A gasometria evidencia em geral pH normal ou elevado, e défice de base normal. O estudo ecocardiográfico poderá evidenciar, nas formas clássicas ou ligeiras de TT, sinais de disfunção ventricular esquerda nas primeiras 24 horas.

De acordo com dados da literatura, o valor do péptido NT-proBNP está sempre elevado nos casos de TT; cerca de 24 horas após início do quadro, valores acima de 6576 pg/mL são preditivos de evolução mais prolongada e de eventual necessidade de ventilção mecânica (sensibilidade de 85% e especificidade de 64%).

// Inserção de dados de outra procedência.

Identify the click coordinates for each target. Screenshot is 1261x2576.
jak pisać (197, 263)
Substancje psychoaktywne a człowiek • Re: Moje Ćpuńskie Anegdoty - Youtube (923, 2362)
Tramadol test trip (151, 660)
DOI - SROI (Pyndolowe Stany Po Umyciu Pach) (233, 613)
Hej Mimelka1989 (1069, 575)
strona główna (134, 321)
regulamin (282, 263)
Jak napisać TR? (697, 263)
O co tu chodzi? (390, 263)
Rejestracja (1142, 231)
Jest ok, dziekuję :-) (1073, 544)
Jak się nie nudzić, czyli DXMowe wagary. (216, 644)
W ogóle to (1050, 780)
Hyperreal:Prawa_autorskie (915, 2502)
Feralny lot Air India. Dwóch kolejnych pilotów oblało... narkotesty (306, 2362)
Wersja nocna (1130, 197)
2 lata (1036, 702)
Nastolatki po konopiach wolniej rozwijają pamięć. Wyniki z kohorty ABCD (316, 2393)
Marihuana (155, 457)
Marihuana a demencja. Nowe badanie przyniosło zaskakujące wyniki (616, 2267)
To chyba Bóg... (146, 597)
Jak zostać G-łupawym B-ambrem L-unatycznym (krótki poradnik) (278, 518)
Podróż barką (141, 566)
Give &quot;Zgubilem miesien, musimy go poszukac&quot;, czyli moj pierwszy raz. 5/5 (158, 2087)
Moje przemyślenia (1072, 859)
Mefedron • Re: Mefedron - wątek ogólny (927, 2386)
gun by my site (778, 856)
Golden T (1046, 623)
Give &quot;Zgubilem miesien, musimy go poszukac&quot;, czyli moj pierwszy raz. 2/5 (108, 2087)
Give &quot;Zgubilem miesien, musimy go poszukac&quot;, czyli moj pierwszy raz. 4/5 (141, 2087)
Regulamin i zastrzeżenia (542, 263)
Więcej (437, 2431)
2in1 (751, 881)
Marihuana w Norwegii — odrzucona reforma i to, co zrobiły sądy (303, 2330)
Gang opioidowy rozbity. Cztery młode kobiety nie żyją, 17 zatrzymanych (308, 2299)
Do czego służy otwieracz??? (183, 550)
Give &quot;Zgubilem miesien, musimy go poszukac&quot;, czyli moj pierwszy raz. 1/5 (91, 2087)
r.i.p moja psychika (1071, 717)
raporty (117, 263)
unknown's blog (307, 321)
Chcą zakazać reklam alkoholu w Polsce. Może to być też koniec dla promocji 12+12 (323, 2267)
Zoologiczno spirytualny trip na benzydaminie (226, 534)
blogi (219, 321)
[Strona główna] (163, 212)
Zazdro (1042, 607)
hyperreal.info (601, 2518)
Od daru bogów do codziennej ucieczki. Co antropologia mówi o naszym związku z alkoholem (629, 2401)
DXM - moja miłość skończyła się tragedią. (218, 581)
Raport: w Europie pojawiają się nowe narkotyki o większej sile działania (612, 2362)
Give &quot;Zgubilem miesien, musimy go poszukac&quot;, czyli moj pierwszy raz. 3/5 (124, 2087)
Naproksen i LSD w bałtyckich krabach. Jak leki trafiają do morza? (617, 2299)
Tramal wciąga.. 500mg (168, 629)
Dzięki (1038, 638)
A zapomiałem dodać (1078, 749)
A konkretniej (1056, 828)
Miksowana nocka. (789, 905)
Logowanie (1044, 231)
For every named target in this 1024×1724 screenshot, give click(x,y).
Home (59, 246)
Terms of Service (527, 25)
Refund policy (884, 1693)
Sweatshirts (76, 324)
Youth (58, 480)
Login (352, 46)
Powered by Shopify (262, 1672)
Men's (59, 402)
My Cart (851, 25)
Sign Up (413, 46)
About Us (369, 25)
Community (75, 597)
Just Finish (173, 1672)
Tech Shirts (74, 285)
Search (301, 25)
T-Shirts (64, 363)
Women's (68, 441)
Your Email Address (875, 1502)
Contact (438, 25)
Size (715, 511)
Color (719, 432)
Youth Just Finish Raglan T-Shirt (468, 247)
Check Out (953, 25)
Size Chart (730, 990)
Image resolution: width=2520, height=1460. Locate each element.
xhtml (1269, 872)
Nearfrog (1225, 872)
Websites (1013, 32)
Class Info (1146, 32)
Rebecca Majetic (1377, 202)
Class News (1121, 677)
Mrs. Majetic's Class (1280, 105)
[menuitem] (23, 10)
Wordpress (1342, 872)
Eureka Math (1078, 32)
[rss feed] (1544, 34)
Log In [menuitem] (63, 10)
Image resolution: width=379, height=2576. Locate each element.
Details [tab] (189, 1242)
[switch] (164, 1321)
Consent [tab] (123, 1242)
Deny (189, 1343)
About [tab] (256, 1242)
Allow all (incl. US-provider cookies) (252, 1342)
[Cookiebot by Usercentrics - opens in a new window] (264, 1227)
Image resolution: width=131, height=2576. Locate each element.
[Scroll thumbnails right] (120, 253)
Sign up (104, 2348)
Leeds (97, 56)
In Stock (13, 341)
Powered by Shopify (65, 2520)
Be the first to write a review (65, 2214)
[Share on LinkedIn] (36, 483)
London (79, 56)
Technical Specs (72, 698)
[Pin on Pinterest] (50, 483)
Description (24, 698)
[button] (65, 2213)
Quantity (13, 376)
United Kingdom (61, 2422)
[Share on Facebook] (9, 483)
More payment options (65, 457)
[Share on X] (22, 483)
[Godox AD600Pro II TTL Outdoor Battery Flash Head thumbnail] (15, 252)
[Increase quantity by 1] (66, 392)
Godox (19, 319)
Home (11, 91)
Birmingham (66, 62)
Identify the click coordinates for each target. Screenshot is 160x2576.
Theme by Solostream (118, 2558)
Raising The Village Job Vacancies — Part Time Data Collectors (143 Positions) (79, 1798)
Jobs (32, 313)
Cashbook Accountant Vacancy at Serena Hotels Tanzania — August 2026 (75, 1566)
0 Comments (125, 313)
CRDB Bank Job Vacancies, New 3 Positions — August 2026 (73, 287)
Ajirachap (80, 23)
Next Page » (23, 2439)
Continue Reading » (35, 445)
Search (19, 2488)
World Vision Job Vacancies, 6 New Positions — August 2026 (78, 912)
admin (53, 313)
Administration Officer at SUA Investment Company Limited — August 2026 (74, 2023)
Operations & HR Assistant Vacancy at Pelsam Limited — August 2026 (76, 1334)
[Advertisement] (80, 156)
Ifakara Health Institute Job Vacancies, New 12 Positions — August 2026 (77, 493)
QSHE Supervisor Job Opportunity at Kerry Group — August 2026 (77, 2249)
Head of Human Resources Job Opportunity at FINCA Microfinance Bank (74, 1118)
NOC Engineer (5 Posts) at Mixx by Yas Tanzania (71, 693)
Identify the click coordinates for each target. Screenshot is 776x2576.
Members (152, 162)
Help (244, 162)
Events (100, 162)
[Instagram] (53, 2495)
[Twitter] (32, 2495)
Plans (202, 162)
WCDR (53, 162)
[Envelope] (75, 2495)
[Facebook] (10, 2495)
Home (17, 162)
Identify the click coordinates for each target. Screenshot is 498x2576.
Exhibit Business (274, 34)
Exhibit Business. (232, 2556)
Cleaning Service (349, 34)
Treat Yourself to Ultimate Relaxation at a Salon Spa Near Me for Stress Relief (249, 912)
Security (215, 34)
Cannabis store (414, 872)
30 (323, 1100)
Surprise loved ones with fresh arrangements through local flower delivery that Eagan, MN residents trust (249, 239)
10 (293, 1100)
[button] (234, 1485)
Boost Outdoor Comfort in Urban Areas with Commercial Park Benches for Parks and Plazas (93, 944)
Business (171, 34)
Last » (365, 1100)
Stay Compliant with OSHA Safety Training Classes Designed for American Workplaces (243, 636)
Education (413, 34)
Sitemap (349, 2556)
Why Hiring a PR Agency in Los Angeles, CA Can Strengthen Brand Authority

Nalguns centros perinatais, em casos especiais, utilizam-se β 2-agonistas (salbutamol inalado) cujo efeito se traduz no aumento da expressão e activação de ENaC e Na, K-ATPase que facilitam a eliminação do líquido pulmonar fetal.

Prevenção

Salientam-se algumas medidas preventivas que podem deduzir-se da etiopatogénese atrás descrita:

  • redução do número de cesarianas electivas e prevenção da prematuridade tardia;
  • precaução na administração de fluidos à parturiente (por ex. como veículo de ocitócicos e outros fármacos), os quais deverão incorporar sódio a partir de determinado volume de administração como forma de reduzir ou evitar a transferência excessiva de água para o feto;
  • prevenção da asfixia perinatal.

FIGURA 1. Representação esquemática e quadro radiológico de taquipneia transitória no pós-parto imediato (fase inicial com opacidades ao nível do ângulo cárdio-frénico direito e 1/3 superior do campo pulmonar esquerdo. (URN-HDE)

FIGURA 2. Padrão radiográfico de taquipneia transitória (RN correspondente à Figura 1): desaparecimento das opacidades após 24 horas. (UCIN-HDE)

Tratamento

Na TT essencialmente aplicam-se as medidas gerais de suporte, já descritas em contexto de disfunção respiratória.

Como particularidades, cabe referir:

  • garantir suprimento hídrico ~70-80 mL/kg/dia e de glucose ~4-6 mg/kg/minuto;
  • oxigenoterapia (em geral com FiO2 ente 40 e 60%) ou qbp para manter SpO2 entre 90 e 95%, Pa O2 entre 45-70 mmHg, Pa CO2 entre 45-60 mmHg, e pH entre 7,25 e 7,40;
  • em função da gravidade do quadro poderá estar indicada, em raras situações, a ventilação invasiva;
  • tratando-se dum diagnóstico de exclusão, alguns casos de SDR precoce mais tarde confirmados como TT poderão ter sido submetidos a antibioticoterapia segundo critérios descritos adiante, na Parte sobre Infecção do Feto e Recém-nascido.

Prognóstico

A mortalidade é baixa, descrevendo-se nalgumas séries taxas ~0,8% em RN de termo e ~7% em RN pré-termo.

Quanto a morbilidade, nalguns estudos a médio e longo prazo foi verificada maior incidência de episódios de sibilância recorrente no contexto familiar de doença atópica.